> [What you need to do] Reproduce the text on the Feast of St. Andrew verbatim, from its heading to its final sentence.

> [Given text]
= = = = =

Feast of St. Andrew, Apostle
November 30, 2011
The Lord be with you
Vocation, acceptance, God’s call, our response, and ministry to our own family are themes of this feast day. Andrew, whose name means “manly,” was the brother of Peter, and was born in Bethsaida, a village in Galilee. He was the first apostle to follow Christ, his title in the Eastern Church is “the First-Called,” and his name regularly appears near the head of the lists of the apostles. Perhaps his greatest work was to bring his brother Simon Peter to Jesus.
After Pentecost, Andrew is said by Eusebius to have preached in Scythia, by Jerome and Theodoret in Greece; by Nicephorus in Asia Minor and Thrace. A late and rather unreliable tradition says that he was martyred on November 30 around 70 AD, at Patras in Achaia, Greece. The tradition he was crucified on an X-shaped cross first appeared in the tenth century. He was martyred, legend has it, for defying the proconsul Aegeas, who ordered Andrew to stop preaching and to sacrifice to the gods.

= = = = =

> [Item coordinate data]
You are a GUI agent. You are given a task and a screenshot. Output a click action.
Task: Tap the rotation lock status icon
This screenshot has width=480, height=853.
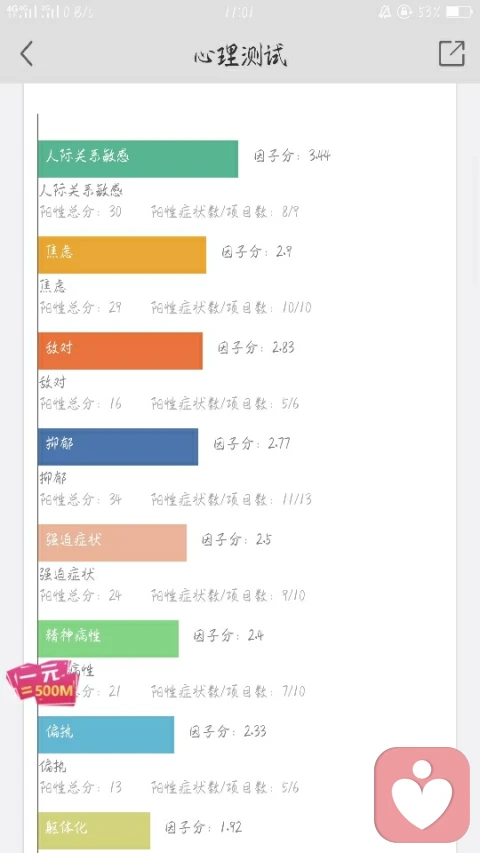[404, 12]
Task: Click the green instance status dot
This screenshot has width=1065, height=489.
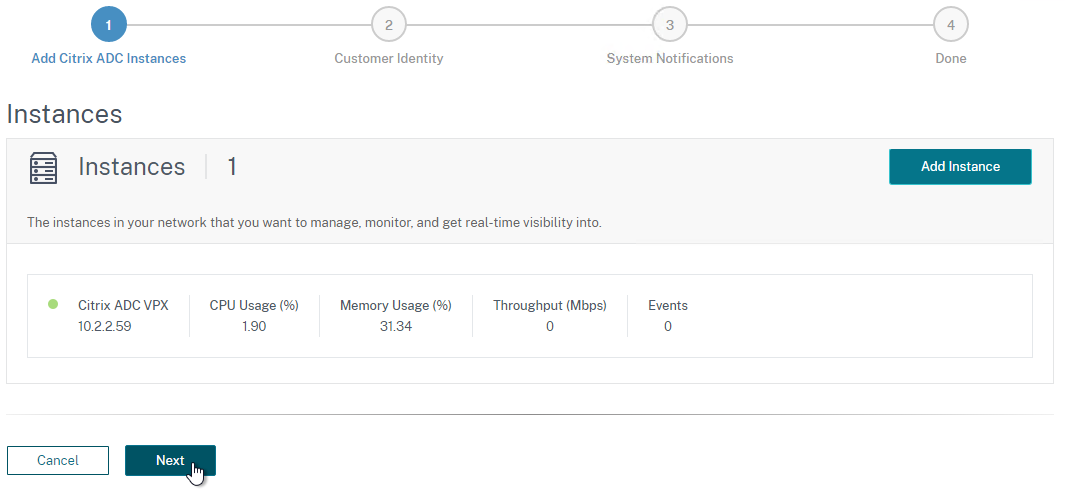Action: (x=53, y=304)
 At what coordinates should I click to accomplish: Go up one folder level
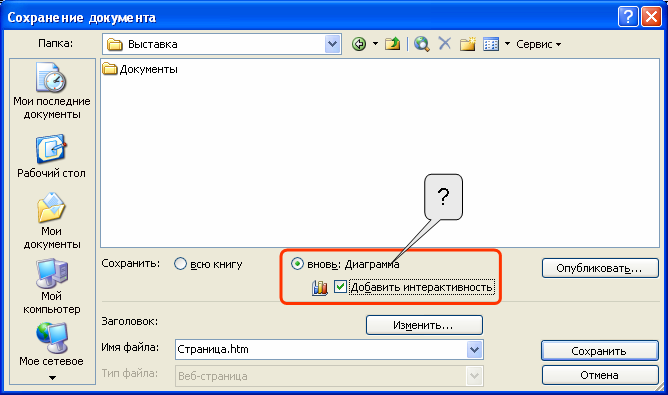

= = = = =

> [Solution below]
Feast of St. Andrew, Apostle
November 30, 2011
The Lord be with you
Vocation, acceptance, God’s call, our response, and ministry to our own family are themes of this feast day. Andrew, whose name means “manly,” was the brother of Peter, and was born in Bethsaida, a village in Galilee. He was the first apostle to follow Christ, his title in the Eastern Church is “the First-Called,” and his name regularly appears near the head of the lists of the apostles. Perhaps his greatest work was to bring his brother Simon Peter to Jesus.
After Pentecost, Andrew is said by Eusebius to have preached in Scythia, by Jerome and Theodoret in Greece; by Nicephorus in Asia Minor and Thrace. A late and rather unreliable tradition says that he was martyred on November 30 around 70 AD, at Patras in Achaia, Greece. The tradition he was crucified on an X-shaped cross first appeared in the tenth century. He was martyred, legend has it, for defying the proconsul Aegeas, who ordered Andrew to stop preaching and to sacrifice to the gods.